Following these events, Olvir begged Harald to permit him to leave the court and return to his own estate, saying that he had "no desire to sit with the men who murdered Thorolf". The king, however, refused, and, in the words of William Pencak, "Olvir, the would-be peacemaker who sold out to the king, is condemned to a life of praising his family's murderers."

Olvir's subsequent fate is not recorded. There is no record of his ever having married or having had children.

The Hauksbók contains a tale called the Skaldasaga Haralds harfagra ("Saga of the poets of Harald Fairhair") describing an expedition to Sweden undertaken by Olvir, Thorbjorn Hornklofi, and Audun Ill-skald to expiate an offense. Its historicity is disputed.

===Poetry===
Olvir is quoted by Snorri Sturluson in the Skaldskaparmal as having composed the following poetic fragment about the god Thor: "Æstisk allra landa umbgjörð ok sonr Jarðar." ("The encircler of all lands [The Midgard Serpent or Jörmungandr ] and Iord's son [Thor] became violent.") Another poetic fragment attributed to him in the Skaldatal reads: "Maðr skyldi þó molda megja hverr of þegja kenni-seiðs þó at kynni klepp-dæg Hárrs lægvar." ("Yet every man should know how to hold his peace even though -").

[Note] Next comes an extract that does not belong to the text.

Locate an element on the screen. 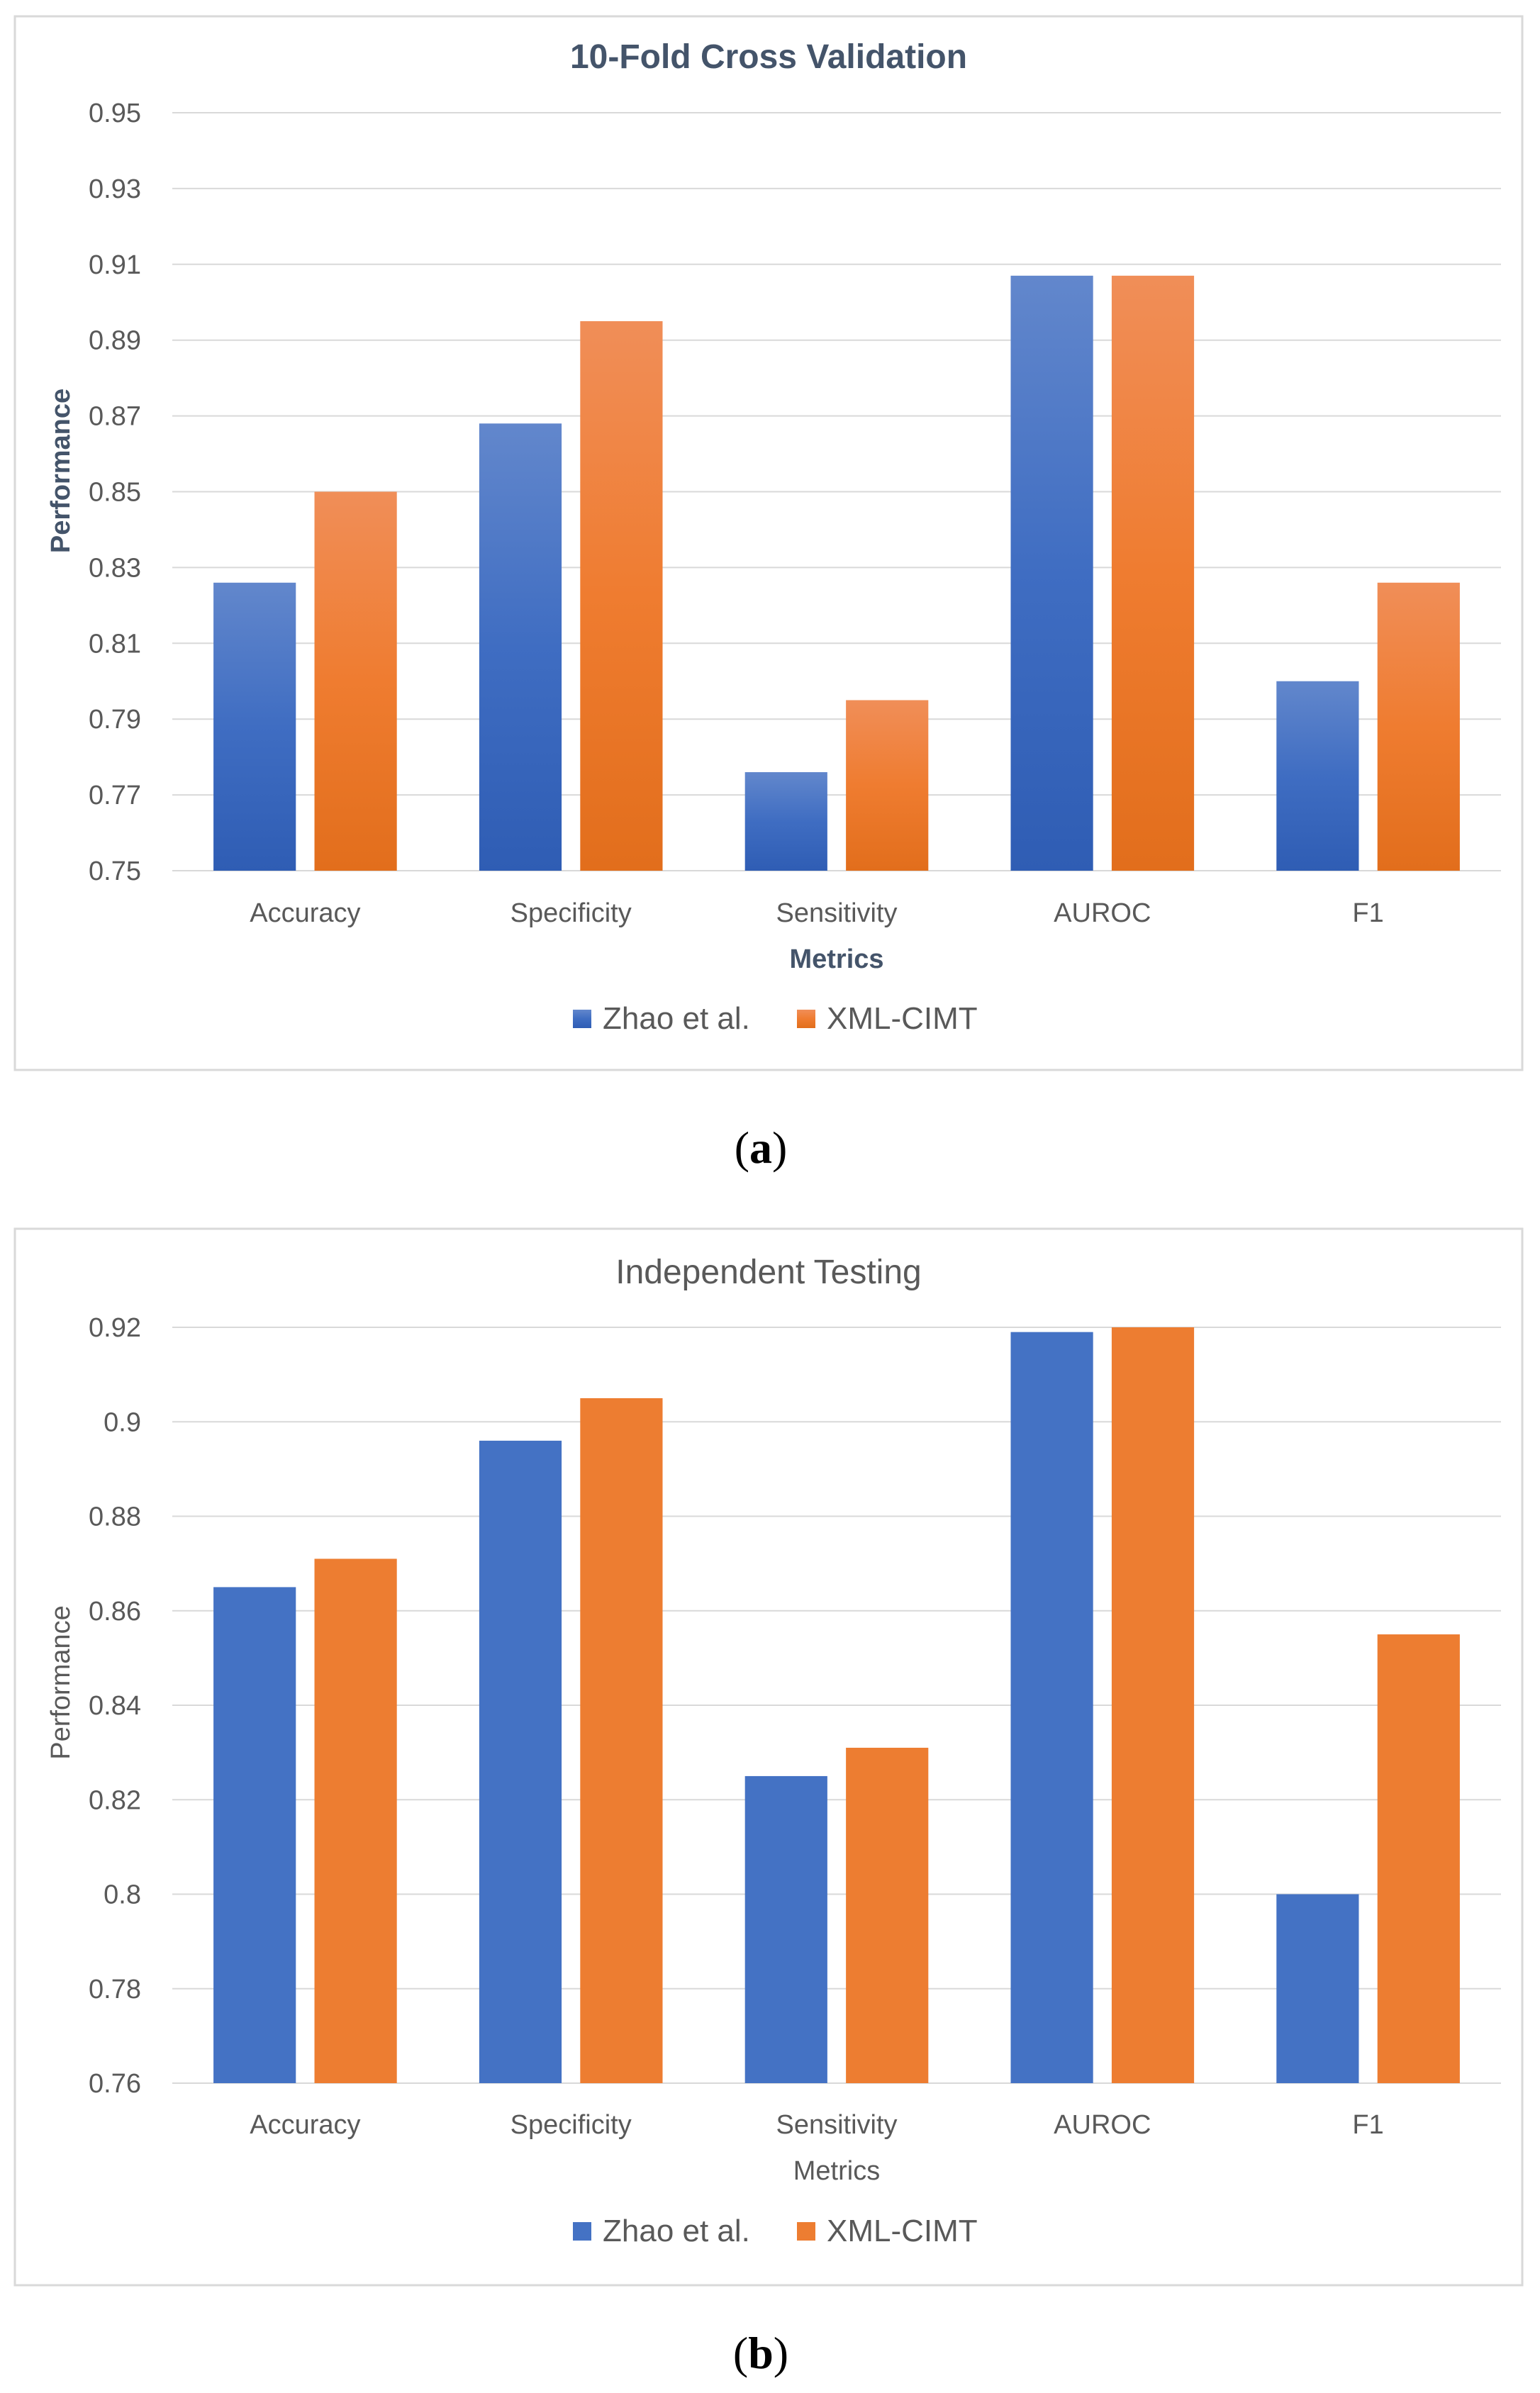 This screenshot has width=1540, height=2393. y-tick-label: 0.8 is located at coordinates (122, 1895).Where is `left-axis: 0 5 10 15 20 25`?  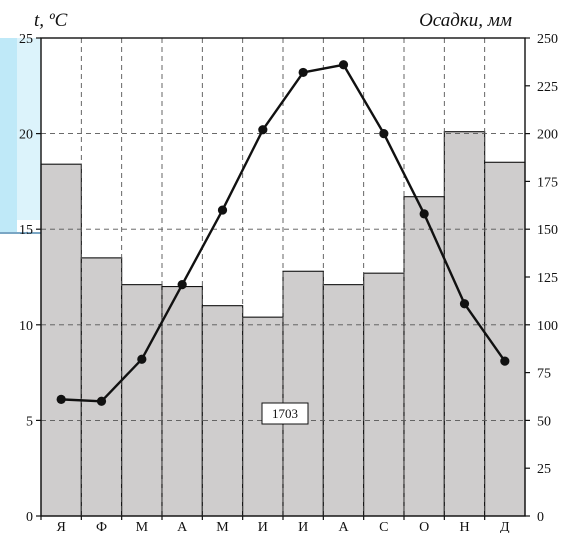 left-axis: 0 5 10 15 20 25 is located at coordinates (30, 278).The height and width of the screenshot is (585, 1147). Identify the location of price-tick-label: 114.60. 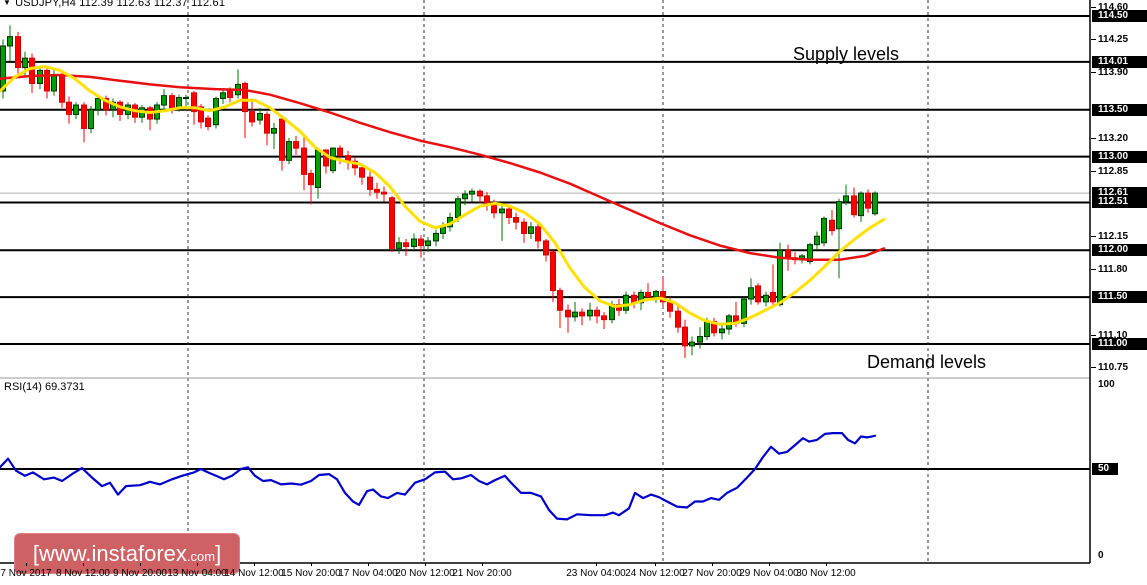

William Pencak compared Olvir's poetic career unfavorably with that of his grandnephew Egil: "A tyrant needs insincere poets to praise him, and Olvir's career illustrates the problem of artists and thinkers serving political ends ... the saga does not quote any of his poems. First Olvir is the slave of a woman, then of a king. The difference between his poetry and Egil's will demonstrate the opportunities for talent a free society opens up."